But how can a visual illusion be useful? To illustrate, we’ll do an experiment. Go to a dark room in your domicile with a cell phone and a book (an actual book, made of paper). Then dimly illuminate the pages of your book, using your phone, just enough to see the letters. White pages, black text—looks like a book, right? After you have completed this part of the experiment, head outside on a sunny day with the same book. Under direct sunlight, look at the same page; it looks identical, right? If you think it through, that’s impossible, because the physical reality under the two lighting conditions is very different!
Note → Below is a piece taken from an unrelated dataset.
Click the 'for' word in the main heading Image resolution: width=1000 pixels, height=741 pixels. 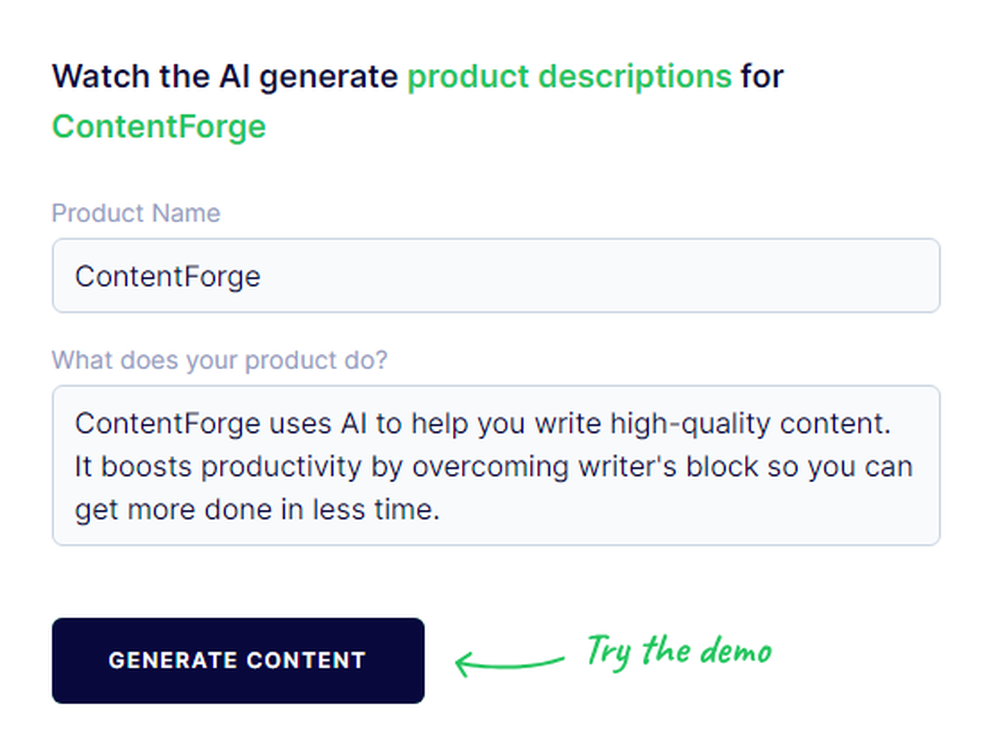coord(764,76)
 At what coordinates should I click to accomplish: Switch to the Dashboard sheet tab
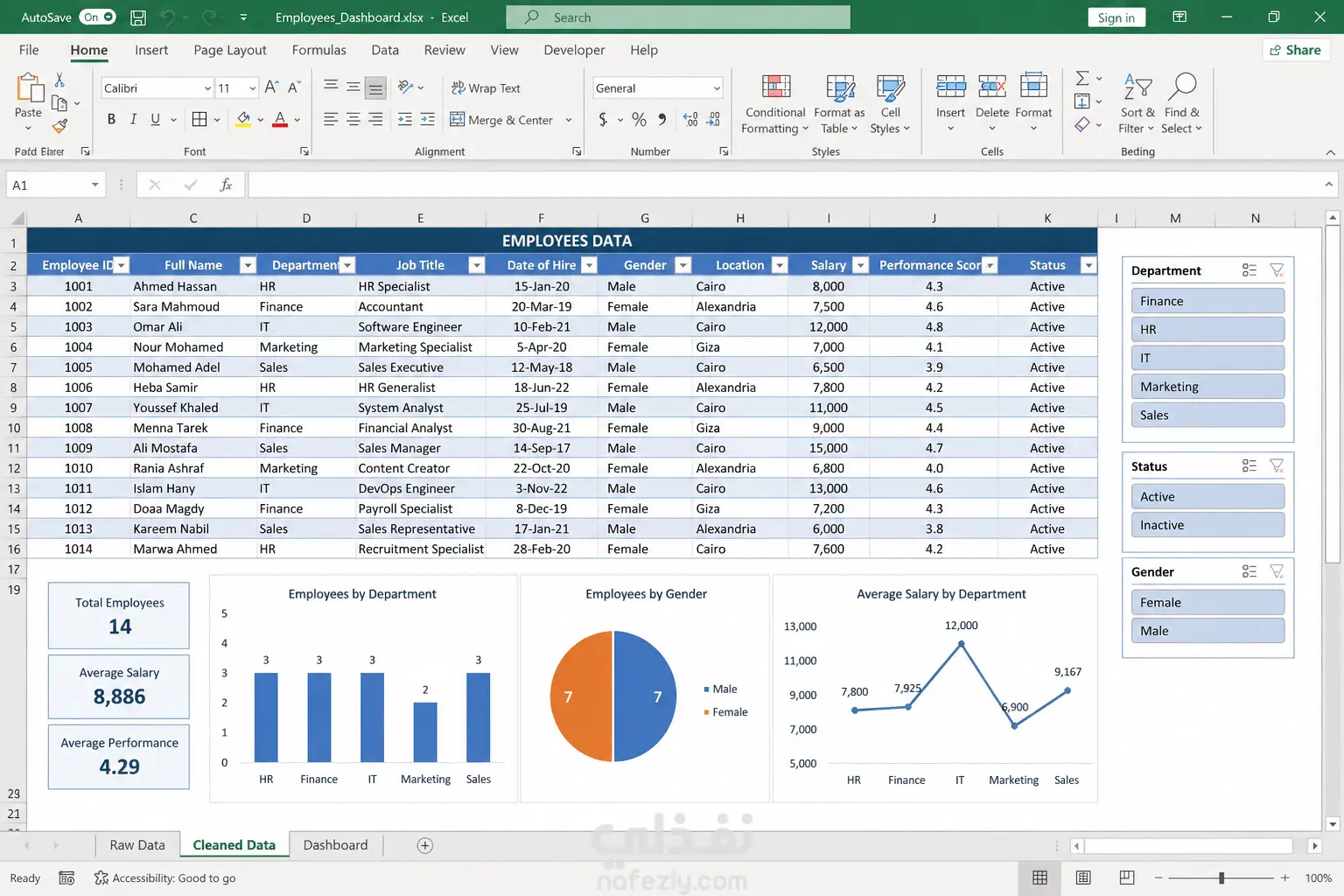[x=335, y=845]
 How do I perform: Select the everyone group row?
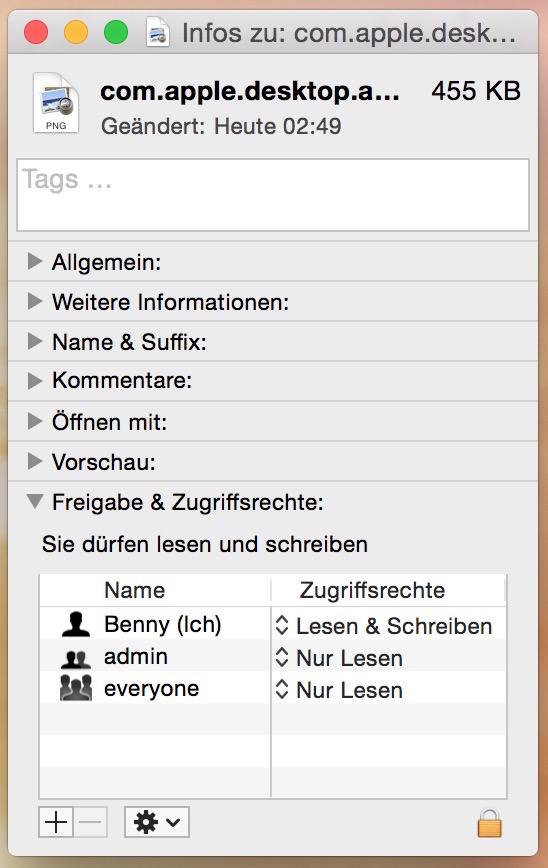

When you read black text on a page lit by a dim cell phone, the amount of light reflected by the white paper is around 100,000 times lower than the amount of light reflected by the black letters in direct sunlight. So why don’t the black letters seem super-white (100,000 times brighter than white) outside? The reason is that your brain doesn’t care about light levels; it cares about the contrast between the lightness of objects. It interprets the letters as black because they are darker than the rest of the page, no matter the lighting conditions.
The illusion that allows us to identify an object as being the same under different lighting conditions is a very useful one. It helps us survive. For one thing, it might have allowed our ancestors to recognize their children inside and outside the cave … and therefore not eat them!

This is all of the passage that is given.